[TEXTO SELECIONADO]:
>>

Embora ambos os lados tentem reivindicar vitórias simbólicas, o saldo militar e político aponta para uma derrota sem precedentes para Israel, na avaliação do especialista. "Talvez a maior desde a guerra de 2006 no Líbano", disse Hakam.

Um olhar de dentro

À Sputnik Brasil, o pesquisador iraniano Jawad Heidari, doutor em ciências e comunicação social, compartilhou sua experiência enquanto morador da cidade de Qom, que fica a apenas 30 quilômetros de um dos alvos militares atacados pelas forças israelenses.
Segundo Heidari, os dias que antecederam a ofensiva foram marcados por alarmes de segurança e rumores crescentes, mas a população não esperava um ataque de fato.
"Achávamos que era só ameaça", afirmou. No entanto, ao longo de três ou quatro madrugadas, aviões de guerra sobrevoaram a região, confirmando o início das operações. A ação não mirou apenas estruturas militares: "Mais de mil pessoas foram mortas, incluindo 100 crianças e quase 100 mulheres", denunciou o entrevistado.

<<

[DESCRIÇÃO DA TAREFA]: Transcreva sem alterações o trecho do texto selecionado que vai de "À Sputnik Brasil, o" até "ataque de fato.".

[INFORMAÇÕES FORNECIDAS]:
>>

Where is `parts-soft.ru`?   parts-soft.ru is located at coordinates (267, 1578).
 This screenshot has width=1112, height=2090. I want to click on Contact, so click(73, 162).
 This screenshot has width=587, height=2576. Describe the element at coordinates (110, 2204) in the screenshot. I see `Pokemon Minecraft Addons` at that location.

<<

[RESPOSTA ESCRITA]:
À Sputnik Brasil, o pesquisador iraniano Jawad Heidari, doutor em ciências e comunicação social, compartilhou sua experiência enquanto morador da cidade de Qom, que fica a apenas 30 quilômetros de um dos alvos militares atacados pelas forças israelenses.
Segundo Heidari, os dias que antecederam a ofensiva foram marcados por alarmes de segurança e rumores crescentes, mas a população não esperava um ataque de fato.